[Saved entries]
__________________________________________________
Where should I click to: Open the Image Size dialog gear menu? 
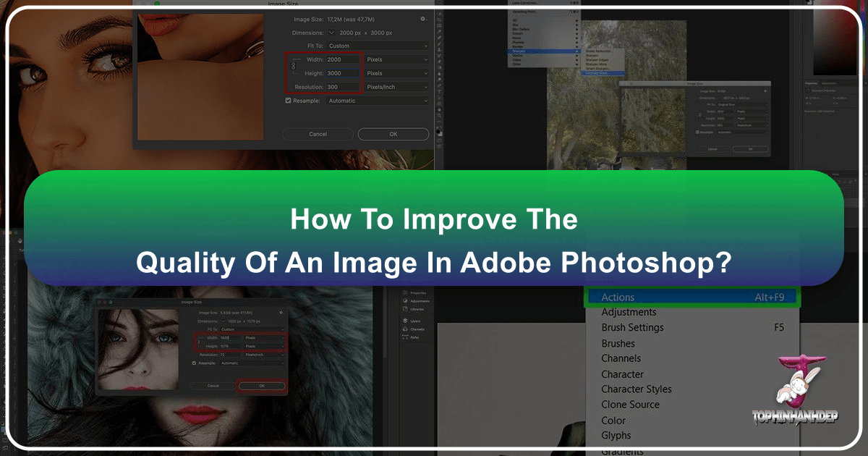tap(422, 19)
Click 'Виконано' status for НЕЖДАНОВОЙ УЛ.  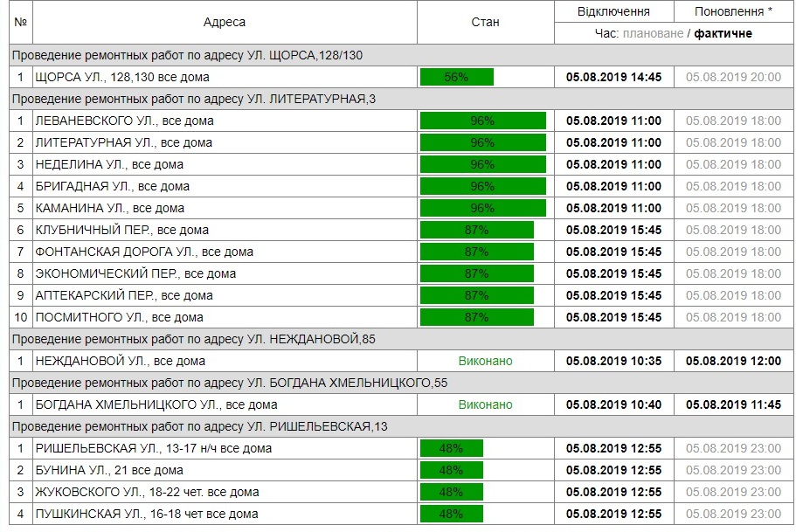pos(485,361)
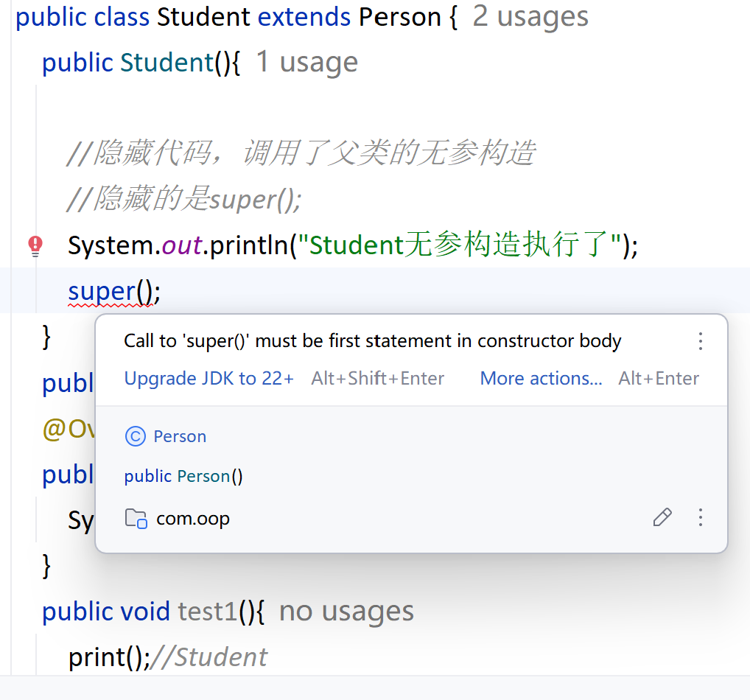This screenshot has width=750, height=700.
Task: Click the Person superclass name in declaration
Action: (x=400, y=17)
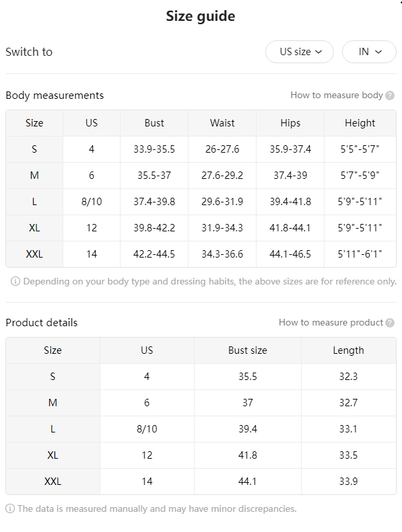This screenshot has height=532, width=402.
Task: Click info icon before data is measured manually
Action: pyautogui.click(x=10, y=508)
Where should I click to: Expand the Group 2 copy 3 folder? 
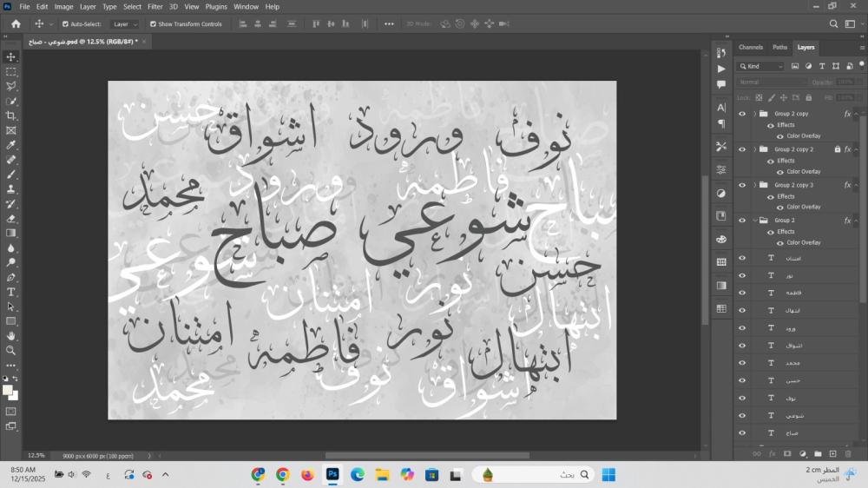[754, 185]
__________________________________________________
| TASK DETAILS |
In the records above, find the line containing "Where should I click to: Expand" and restate it and every line after it word for word, all pictures excluded.

| FINISHED TASK |
Where should I click to: Expand the Group 2 copy 3 folder? 
[754, 185]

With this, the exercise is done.